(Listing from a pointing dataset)
+-------+

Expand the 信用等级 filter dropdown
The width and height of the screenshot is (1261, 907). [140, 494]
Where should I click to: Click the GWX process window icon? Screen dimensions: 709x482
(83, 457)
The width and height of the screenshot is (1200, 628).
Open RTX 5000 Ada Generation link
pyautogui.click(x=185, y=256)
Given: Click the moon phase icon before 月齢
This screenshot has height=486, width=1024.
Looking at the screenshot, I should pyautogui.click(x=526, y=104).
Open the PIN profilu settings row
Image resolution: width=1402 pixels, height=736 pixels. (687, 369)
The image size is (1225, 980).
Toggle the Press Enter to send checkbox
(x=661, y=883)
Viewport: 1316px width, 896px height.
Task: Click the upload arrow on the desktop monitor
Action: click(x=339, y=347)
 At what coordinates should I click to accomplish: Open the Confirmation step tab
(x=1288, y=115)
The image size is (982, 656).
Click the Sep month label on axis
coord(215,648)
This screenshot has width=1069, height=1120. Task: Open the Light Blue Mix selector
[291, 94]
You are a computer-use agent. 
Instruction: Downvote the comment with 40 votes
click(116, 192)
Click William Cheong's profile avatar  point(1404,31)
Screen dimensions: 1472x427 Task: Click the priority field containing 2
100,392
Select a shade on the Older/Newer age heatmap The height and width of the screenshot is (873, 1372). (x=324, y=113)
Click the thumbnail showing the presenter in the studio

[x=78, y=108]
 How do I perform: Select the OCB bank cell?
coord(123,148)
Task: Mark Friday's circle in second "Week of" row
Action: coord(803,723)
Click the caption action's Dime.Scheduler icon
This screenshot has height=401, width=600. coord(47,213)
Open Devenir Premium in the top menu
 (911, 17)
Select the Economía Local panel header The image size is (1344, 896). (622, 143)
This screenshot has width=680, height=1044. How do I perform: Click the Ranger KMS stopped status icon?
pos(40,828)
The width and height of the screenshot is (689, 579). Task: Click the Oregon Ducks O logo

+-------+

Problem:
Copy word for word the lines of the listing that start at the line containing "The image size is (982, 656)." and end with the last line of the listing.

Response to the exercise:
The image size is (982, 656).
Click the Sep month label on axis
coord(215,648)
This screenshot has width=1069, height=1120. Task: Open the Light Blue Mix selector
[291, 94]
You are a computer-use agent. 
Instruction: Downvote the comment with 40 votes
click(116, 192)
Click William Cheong's profile avatar  point(1404,31)
Screen dimensions: 1472x427 Task: Click the priority field containing 2
100,392
Select a shade on the Older/Newer age heatmap The height and width of the screenshot is (873, 1372). (x=324, y=113)
Click the thumbnail showing the presenter in the studio

[x=78, y=108]
 How do I perform: Select the OCB bank cell?
coord(123,148)
Task: Mark Friday's circle in second "Week of" row
Action: coord(803,723)
Click the caption action's Dime.Scheduler icon
This screenshot has height=401, width=600. coord(47,213)
Open Devenir Premium in the top menu
 (911, 17)
Select the Economía Local panel header The image size is (1344, 896). (622, 143)
This screenshot has width=680, height=1044. How do I perform: Click the Ranger KMS stopped status icon?
pos(40,828)
The width and height of the screenshot is (689, 579). Task: Click the Oregon Ducks O logo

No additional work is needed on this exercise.